Under the harsh, uncompromising glare of superpower realpolitik, the African continent is apparently only significant for three reasons. These are helpfully outlined, in a blue highlights box, in the front of the US’s shiny new “Strategy Toward Sub-Saharan Africa”, which was released this week by Secretary of State Antony Blinken.

First, Africa’s people: Africans will be 25% of the world’s population by 2050. In other words, they are the future workforce of a world where the populations of so many countries are ageing fast.

Second, Africa’s geography: The continent is home to 30% of the world’s critical minerals and its second-largest rainforest. There can be no sustainable future without access to those minerals, many of which are crucial to renewable energy technologies. Similarly, the health of the planet depends on the Congo rainforest remaining undeveloped.

Third, African countries are the largest voting bloc in the UN, accounting for about 28% of the vote.

In this context, Blinken’s itinerary on his whistle-stop three-nation tour of Africa makes a lot of sense.

First, he arrived in South Africa, which is the continent’s most influential state in the global diplomatic world.

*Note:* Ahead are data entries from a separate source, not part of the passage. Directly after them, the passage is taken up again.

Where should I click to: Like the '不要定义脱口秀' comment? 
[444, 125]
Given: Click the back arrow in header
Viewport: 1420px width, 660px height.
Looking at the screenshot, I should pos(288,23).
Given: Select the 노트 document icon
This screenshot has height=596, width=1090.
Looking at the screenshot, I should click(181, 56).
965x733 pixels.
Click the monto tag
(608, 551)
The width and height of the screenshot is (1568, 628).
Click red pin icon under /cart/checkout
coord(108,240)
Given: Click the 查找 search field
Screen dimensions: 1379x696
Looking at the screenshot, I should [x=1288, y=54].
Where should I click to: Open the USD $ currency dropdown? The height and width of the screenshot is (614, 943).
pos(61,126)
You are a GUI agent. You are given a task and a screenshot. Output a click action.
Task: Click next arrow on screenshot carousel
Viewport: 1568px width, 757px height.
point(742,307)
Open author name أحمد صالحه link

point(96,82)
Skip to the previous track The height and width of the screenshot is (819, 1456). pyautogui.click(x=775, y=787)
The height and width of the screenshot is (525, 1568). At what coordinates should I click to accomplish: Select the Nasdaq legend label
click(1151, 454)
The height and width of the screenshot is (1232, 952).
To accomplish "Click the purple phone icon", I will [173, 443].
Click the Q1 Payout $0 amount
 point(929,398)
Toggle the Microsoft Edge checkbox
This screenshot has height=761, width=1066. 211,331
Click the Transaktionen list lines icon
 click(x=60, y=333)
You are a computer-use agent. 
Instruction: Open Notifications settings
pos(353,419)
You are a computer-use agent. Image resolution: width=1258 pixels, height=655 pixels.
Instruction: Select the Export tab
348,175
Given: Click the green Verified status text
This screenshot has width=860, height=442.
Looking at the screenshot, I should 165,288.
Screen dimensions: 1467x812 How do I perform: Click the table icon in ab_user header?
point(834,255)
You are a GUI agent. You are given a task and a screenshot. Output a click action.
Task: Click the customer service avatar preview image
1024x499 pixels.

This is largely thanks to its membership of influential global international blocs such as the G20 and Brics. For better or worse, it is often left to South African diplomats to articulate a common African position on the world stage.

Then he visited the Democratic Republic of the Congo, the primary custodian of the rainforest and the minerals that lie beneath it, and the continent’s fourth-most populous nation. A dangerous conflict is intensifying in the east of the country which could scupper both trade and conservation in the region.

Finally, he stopped in Rwanda, which has been implicated by the UN in stirring up that conflict. It strongly denies this claim.

In its strategic objectives, Blinken’s Africa trip echoed that of his Russian counterpart Sergei Lavrov last month, who visited the DRC’s neighbours, the Republic of Congo and Uganda, before heading to Ethiopia, Africa’s diplomatic capital — the African Union is headquartered there — and the continent’s second-most populous nation. 

There, the Russian embassy hosted a meeting of African ambassadors where Lavrov sought to defend Russia’s unilateral invasion of Ukraine and blame Western sanctions for the global grain shortages hitting African countries especially hard. Lavrov also visited Egypt, which receives 80% of its wheat imports from Russia and Ukraine.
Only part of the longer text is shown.